» **EXERCISE INSTRUCTIONS**: The answer must be an exact restatement of all the data.
-=-=-=-=-
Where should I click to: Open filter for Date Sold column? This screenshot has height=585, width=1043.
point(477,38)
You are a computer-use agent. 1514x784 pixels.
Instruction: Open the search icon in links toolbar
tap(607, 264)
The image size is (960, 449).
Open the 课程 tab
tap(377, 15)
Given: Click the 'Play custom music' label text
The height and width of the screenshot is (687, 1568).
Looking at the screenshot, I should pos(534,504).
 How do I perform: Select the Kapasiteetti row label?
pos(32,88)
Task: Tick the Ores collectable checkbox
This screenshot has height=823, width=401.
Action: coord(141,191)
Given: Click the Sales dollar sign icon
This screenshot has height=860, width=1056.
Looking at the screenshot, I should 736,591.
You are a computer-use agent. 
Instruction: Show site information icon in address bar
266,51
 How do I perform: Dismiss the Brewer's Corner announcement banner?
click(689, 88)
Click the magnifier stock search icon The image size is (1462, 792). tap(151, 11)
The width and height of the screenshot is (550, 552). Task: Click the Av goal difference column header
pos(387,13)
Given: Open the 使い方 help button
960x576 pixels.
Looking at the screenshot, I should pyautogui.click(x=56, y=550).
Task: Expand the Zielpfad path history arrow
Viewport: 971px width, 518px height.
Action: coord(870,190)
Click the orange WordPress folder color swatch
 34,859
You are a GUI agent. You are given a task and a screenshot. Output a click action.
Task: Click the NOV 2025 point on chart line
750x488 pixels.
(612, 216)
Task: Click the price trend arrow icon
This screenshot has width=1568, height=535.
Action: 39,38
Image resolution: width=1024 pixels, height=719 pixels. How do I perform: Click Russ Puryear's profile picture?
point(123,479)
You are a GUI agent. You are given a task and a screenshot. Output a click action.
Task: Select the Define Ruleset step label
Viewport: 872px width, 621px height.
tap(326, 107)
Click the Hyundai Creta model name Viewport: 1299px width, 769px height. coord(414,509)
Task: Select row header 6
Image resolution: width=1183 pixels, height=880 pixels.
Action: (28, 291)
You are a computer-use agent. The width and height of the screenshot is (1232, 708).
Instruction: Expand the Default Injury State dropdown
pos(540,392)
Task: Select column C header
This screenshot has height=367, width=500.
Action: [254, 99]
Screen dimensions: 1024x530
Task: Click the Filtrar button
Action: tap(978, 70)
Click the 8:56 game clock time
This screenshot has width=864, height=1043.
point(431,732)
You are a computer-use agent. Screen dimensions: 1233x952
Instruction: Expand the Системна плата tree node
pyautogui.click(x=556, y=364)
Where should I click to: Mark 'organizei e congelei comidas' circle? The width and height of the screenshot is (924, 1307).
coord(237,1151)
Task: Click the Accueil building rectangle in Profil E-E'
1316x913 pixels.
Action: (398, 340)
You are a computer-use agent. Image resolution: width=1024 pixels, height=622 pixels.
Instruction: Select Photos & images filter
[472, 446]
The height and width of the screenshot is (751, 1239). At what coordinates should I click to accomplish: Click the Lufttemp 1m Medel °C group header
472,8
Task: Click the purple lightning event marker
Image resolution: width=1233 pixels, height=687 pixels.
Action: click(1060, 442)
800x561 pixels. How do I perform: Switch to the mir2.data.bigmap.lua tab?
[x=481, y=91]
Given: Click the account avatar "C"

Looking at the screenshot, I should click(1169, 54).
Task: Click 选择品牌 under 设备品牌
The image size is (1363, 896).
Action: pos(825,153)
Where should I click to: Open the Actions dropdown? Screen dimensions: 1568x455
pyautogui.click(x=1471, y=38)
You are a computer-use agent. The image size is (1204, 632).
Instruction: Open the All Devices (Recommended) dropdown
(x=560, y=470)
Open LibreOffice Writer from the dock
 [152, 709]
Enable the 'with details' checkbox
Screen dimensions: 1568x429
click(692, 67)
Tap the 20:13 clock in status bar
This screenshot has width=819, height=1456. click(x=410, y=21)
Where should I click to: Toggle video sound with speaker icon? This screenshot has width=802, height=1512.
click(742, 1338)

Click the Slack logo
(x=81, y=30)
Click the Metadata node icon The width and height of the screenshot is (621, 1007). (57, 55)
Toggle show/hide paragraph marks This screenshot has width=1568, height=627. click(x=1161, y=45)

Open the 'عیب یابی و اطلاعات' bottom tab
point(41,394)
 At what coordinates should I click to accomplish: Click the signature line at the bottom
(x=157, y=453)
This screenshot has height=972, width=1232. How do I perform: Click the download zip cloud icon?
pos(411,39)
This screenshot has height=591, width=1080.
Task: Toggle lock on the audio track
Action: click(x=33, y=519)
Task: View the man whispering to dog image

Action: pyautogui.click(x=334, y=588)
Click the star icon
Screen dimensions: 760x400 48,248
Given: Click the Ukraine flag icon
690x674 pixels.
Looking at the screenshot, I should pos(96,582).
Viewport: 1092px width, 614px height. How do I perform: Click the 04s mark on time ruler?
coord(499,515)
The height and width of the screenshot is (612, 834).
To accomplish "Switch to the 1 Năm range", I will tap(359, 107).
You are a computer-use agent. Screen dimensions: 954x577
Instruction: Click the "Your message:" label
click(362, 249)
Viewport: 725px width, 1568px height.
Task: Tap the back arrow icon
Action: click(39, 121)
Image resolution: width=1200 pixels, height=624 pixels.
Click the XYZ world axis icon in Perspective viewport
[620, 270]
-=-=-=-=-
» **COMPLETED EXERCISE**:
Where should I click to: Open filter for Date Sold column? This screenshot has height=585, width=1043.
point(477,38)
You are a computer-use agent. 1514x784 pixels.
Instruction: Open the search icon in links toolbar
tap(607, 264)
The image size is (960, 449).
Open the 课程 tab
tap(377, 15)
Given: Click the 'Play custom music' label text
The height and width of the screenshot is (687, 1568).
Looking at the screenshot, I should pos(534,504).
 How do I perform: Select the Kapasiteetti row label?
pos(32,88)
Task: Tick the Ores collectable checkbox
This screenshot has height=823, width=401.
Action: coord(141,191)
Given: Click the Sales dollar sign icon
This screenshot has height=860, width=1056.
Looking at the screenshot, I should 736,591.
You are a computer-use agent. 
Instruction: Show site information icon in address bar
266,51
 How do I perform: Dismiss the Brewer's Corner announcement banner?
click(689, 88)
Click the magnifier stock search icon The image size is (1462, 792). tap(151, 11)
The width and height of the screenshot is (550, 552). Task: Click the Av goal difference column header
pos(387,13)
Given: Open the 使い方 help button
960x576 pixels.
Looking at the screenshot, I should pyautogui.click(x=56, y=550).
Task: Expand the Zielpfad path history arrow
Viewport: 971px width, 518px height.
Action: coord(870,190)
Click the orange WordPress folder color swatch
 34,859
You are a GUI agent. You are given a task and a screenshot. Output a click action.
Task: Click the NOV 2025 point on chart line
750x488 pixels.
(612, 216)
Task: Click the price trend arrow icon
This screenshot has width=1568, height=535.
Action: 39,38
Image resolution: width=1024 pixels, height=719 pixels. How do I perform: Click Russ Puryear's profile picture?
point(123,479)
You are a GUI agent. You are given a task and a screenshot. Output a click action.
Task: Select the Define Ruleset step label
Viewport: 872px width, 621px height.
tap(326, 107)
Click the Hyundai Creta model name Viewport: 1299px width, 769px height. coord(414,509)
Task: Select row header 6
Image resolution: width=1183 pixels, height=880 pixels.
Action: (28, 291)
You are a computer-use agent. The width and height of the screenshot is (1232, 708).
Instruction: Expand the Default Injury State dropdown
pos(540,392)
Task: Select column C header
This screenshot has height=367, width=500.
Action: [254, 99]
Screen dimensions: 1024x530
Task: Click the Filtrar button
Action: tap(978, 70)
Click the 8:56 game clock time
This screenshot has width=864, height=1043.
point(431,732)
You are a computer-use agent. Screen dimensions: 1233x952
Instruction: Expand the Системна плата tree node
pyautogui.click(x=556, y=364)
Where should I click to: Mark 'organizei e congelei comidas' circle? The width and height of the screenshot is (924, 1307).
coord(237,1151)
Task: Click the Accueil building rectangle in Profil E-E'
1316x913 pixels.
Action: (398, 340)
You are a computer-use agent. Image resolution: width=1024 pixels, height=622 pixels.
Instruction: Select Photos & images filter
[472, 446]
The height and width of the screenshot is (751, 1239). At what coordinates should I click to accomplish: Click the Lufttemp 1m Medel °C group header
472,8
Task: Click the purple lightning event marker
Image resolution: width=1233 pixels, height=687 pixels.
Action: click(1060, 442)
800x561 pixels. How do I perform: Switch to the mir2.data.bigmap.lua tab?
[x=481, y=91]
Given: Click the account avatar "C"

Looking at the screenshot, I should click(1169, 54).
Task: Click 选择品牌 under 设备品牌
The image size is (1363, 896).
Action: pos(825,153)
Where should I click to: Open the Actions dropdown? Screen dimensions: 1568x455
pyautogui.click(x=1471, y=38)
You are a computer-use agent. The image size is (1204, 632).
Instruction: Open the All Devices (Recommended) dropdown
(x=560, y=470)
Open LibreOffice Writer from the dock
 [152, 709]
Enable the 'with details' checkbox
Screen dimensions: 1568x429
click(692, 67)
Tap the 20:13 clock in status bar
This screenshot has width=819, height=1456. click(x=410, y=21)
Where should I click to: Toggle video sound with speaker icon? This screenshot has width=802, height=1512.
click(742, 1338)

Click the Slack logo
(x=81, y=30)
Click the Metadata node icon The width and height of the screenshot is (621, 1007). (57, 55)
Toggle show/hide paragraph marks This screenshot has width=1568, height=627. click(x=1161, y=45)

Open the 'عیب یابی و اطلاعات' bottom tab
point(41,394)
 At what coordinates should I click to accomplish: Click the signature line at the bottom
(x=157, y=453)
This screenshot has height=972, width=1232. How do I perform: Click the download zip cloud icon?
pos(411,39)
This screenshot has height=591, width=1080.
Task: Toggle lock on the audio track
Action: click(x=33, y=519)
Task: View the man whispering to dog image

Action: pyautogui.click(x=334, y=588)
Click the star icon
Screen dimensions: 760x400 48,248
Given: Click the Ukraine flag icon
690x674 pixels.
Looking at the screenshot, I should pos(96,582).
Viewport: 1092px width, 614px height. How do I perform: Click the 04s mark on time ruler?
coord(499,515)
The height and width of the screenshot is (612, 834).
To accomplish "Switch to the 1 Năm range", I will tap(359, 107).
You are a computer-use agent. Screen dimensions: 954x577
Instruction: Click the "Your message:" label
click(362, 249)
Viewport: 725px width, 1568px height.
Task: Tap the back arrow icon
Action: click(39, 121)
Image resolution: width=1200 pixels, height=624 pixels.
Click the XYZ world axis icon in Perspective viewport
[620, 270]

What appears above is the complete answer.